With the stock market swinging up and down, everyone wants to determine how well their investments are performing. It is very easy to look at the numbers that your custodian provides you. In my case, I just have to look at the % return that Fidelity provides and I can easily see how things are going. But what if I wanted to do the computation myself? How would I compute my overall return?
There is a right way and a wrong way. What seems like the easy/right way is to perform an arithmetic mean calculation. Get your returns over the past few months. Add them together. Divide by how many samples. And tada, there is my average return. This would be wrong. Why? In order to explain, I will utilize a tragic example. If your investments lose 50% of their value in the first month and then gain 50% of their value in the second month, your computation of the arithmetic mean would show you as break even for the two month period. In reality, your investments went down 50% and the 50% increase is based on the lower value of your portfolio.

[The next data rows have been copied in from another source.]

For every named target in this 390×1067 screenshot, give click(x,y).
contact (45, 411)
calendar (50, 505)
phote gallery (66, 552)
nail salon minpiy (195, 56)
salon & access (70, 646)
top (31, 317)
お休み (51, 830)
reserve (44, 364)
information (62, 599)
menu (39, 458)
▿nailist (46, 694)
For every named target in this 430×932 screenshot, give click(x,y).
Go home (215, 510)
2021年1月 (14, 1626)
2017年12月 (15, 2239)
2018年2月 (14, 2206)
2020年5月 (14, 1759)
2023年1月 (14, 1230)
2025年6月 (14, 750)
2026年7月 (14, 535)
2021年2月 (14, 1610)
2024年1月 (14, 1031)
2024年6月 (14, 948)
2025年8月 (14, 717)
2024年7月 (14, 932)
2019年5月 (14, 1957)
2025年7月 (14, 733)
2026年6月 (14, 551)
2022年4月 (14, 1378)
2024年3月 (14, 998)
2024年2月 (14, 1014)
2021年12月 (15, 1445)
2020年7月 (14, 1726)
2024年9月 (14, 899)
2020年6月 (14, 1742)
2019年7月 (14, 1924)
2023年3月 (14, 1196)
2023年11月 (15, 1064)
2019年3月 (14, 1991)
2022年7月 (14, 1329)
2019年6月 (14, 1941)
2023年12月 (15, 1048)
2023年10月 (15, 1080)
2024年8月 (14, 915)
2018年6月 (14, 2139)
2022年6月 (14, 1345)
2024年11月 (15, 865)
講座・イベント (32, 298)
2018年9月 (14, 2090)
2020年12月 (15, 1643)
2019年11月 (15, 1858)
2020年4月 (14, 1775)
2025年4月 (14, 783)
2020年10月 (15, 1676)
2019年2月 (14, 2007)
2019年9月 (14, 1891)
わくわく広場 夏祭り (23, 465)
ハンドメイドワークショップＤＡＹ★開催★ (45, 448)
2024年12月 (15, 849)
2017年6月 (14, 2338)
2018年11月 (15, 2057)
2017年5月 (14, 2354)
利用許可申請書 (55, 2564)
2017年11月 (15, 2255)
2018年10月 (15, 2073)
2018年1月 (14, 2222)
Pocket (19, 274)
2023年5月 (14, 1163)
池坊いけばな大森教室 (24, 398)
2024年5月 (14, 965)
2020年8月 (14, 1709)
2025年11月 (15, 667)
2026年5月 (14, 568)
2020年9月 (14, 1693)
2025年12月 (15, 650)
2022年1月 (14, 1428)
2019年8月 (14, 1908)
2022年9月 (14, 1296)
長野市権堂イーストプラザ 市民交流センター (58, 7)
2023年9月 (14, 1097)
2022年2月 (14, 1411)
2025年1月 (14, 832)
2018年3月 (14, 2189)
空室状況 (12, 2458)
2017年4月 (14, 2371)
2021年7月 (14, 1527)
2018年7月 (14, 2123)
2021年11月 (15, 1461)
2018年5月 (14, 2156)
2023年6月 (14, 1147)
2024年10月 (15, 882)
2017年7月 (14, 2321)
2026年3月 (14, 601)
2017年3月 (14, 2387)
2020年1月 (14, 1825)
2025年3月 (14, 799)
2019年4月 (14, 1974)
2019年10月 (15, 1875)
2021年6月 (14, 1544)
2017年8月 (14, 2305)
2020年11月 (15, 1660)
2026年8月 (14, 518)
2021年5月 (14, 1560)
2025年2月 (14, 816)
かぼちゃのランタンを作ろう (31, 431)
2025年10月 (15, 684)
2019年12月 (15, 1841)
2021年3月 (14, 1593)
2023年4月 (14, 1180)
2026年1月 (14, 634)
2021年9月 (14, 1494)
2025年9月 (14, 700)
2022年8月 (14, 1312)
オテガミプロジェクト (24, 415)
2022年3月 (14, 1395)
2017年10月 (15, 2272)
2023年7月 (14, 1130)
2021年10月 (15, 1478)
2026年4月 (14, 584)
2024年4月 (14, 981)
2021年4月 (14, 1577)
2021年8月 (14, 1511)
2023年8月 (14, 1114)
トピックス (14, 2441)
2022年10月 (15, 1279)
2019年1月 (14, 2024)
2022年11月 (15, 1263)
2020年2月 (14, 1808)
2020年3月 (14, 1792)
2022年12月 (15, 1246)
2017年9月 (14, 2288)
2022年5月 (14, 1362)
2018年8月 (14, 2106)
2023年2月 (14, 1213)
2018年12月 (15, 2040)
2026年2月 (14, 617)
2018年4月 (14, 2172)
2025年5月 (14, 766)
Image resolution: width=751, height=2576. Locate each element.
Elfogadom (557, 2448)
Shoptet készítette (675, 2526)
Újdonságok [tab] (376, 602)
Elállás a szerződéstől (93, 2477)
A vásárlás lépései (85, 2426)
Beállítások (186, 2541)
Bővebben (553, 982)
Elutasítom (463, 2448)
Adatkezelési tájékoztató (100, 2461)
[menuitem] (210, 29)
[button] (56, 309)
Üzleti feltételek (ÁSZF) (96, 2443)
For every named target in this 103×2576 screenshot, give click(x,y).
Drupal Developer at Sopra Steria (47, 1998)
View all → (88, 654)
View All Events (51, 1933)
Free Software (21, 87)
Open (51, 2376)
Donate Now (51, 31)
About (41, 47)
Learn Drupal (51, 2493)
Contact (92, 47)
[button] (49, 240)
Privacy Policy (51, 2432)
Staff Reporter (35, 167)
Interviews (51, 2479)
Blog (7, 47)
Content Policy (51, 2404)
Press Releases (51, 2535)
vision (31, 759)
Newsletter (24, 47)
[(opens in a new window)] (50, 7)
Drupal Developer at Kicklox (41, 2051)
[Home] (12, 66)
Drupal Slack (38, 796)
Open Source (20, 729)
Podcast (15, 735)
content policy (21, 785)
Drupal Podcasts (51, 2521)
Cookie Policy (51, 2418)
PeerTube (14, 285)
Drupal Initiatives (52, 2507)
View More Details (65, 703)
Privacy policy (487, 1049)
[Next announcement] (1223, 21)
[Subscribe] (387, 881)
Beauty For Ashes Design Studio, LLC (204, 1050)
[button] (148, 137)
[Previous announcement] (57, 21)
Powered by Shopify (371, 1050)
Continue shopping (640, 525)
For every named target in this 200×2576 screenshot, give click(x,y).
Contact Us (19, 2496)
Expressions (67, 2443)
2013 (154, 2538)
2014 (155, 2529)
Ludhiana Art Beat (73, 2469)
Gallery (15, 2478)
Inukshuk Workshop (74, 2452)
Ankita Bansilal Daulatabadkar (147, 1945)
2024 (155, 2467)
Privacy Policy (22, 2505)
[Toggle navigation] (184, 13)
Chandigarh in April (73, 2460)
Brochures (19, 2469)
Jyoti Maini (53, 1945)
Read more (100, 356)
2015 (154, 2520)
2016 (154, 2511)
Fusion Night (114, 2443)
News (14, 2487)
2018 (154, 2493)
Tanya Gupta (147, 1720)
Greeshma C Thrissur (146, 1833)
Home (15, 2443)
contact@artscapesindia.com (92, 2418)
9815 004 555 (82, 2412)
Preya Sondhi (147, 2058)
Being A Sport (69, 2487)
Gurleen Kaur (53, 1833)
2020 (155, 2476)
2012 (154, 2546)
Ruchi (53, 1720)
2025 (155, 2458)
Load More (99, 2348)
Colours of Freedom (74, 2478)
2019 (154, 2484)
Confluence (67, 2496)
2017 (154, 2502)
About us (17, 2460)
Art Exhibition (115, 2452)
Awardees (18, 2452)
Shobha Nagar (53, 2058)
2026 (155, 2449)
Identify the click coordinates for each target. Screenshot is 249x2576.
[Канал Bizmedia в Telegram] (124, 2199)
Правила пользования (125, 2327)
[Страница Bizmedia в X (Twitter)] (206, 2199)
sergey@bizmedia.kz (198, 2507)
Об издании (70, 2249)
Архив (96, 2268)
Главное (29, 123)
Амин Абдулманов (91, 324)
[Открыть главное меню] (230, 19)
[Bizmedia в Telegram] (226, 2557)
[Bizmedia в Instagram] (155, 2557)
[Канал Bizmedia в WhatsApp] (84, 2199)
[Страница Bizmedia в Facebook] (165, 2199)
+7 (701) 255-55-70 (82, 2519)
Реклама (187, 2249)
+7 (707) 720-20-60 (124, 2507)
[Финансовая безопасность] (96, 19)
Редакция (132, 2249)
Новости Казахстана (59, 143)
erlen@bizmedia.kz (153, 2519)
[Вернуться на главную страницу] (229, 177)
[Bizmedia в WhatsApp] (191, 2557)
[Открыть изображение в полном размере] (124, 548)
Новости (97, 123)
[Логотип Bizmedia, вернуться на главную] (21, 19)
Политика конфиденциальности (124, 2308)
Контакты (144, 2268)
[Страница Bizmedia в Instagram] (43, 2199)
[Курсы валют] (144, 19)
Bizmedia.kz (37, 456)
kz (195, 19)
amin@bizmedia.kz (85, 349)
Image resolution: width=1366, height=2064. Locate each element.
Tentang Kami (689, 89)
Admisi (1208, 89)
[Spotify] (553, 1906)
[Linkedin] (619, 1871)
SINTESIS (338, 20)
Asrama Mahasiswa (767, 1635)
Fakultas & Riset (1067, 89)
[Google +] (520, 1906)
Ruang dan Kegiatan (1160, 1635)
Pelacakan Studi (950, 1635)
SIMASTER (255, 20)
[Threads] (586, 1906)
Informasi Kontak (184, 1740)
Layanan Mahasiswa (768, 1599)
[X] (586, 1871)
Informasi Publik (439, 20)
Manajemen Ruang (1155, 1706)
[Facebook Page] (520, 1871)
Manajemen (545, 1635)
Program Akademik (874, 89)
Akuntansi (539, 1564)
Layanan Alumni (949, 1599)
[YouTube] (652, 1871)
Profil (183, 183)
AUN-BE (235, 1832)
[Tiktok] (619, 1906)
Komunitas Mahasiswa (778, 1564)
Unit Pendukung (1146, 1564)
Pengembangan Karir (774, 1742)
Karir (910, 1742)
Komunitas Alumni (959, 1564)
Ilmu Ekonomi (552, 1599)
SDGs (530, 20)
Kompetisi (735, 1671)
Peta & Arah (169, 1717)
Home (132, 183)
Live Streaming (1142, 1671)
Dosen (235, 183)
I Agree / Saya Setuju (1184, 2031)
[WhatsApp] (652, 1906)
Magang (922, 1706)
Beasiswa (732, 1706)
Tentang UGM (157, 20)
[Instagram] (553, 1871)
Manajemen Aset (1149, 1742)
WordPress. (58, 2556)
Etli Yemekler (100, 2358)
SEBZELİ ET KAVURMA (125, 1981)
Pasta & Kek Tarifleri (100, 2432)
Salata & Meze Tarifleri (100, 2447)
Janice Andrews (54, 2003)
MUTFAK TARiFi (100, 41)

After explaining it this way, you would say, “Aha…I can do that math in my head, it is obviously a 25% decline for the 2 months.” (A 50% loss of $1 would give you $0.50, a 50% gain on $0.50 would equal $0.75, therefore giving you a 25% decline of your initial $1.)
However, the right way to calculate your financial return is to compute the geometric mean. The geometric mean return is a value that indicates the tendency of the measured returns. To calculate the geometric mean, you multiply the returns together and take the nth root. In order to show the proper return, subtract 1 from the result. For the example above, you would take the square root of the product of .5 and 1.5. The product of .5 and 1.5 is .75. The square root of .75 is .866. Subtracting 1 from .866 shows that for the 2 month period, your return would be computed as -13.4%.
So when you look at the financial returns as shown by your broker/dealer and wonder why your computations are different, you can use the geometric mean calculation to derive their return.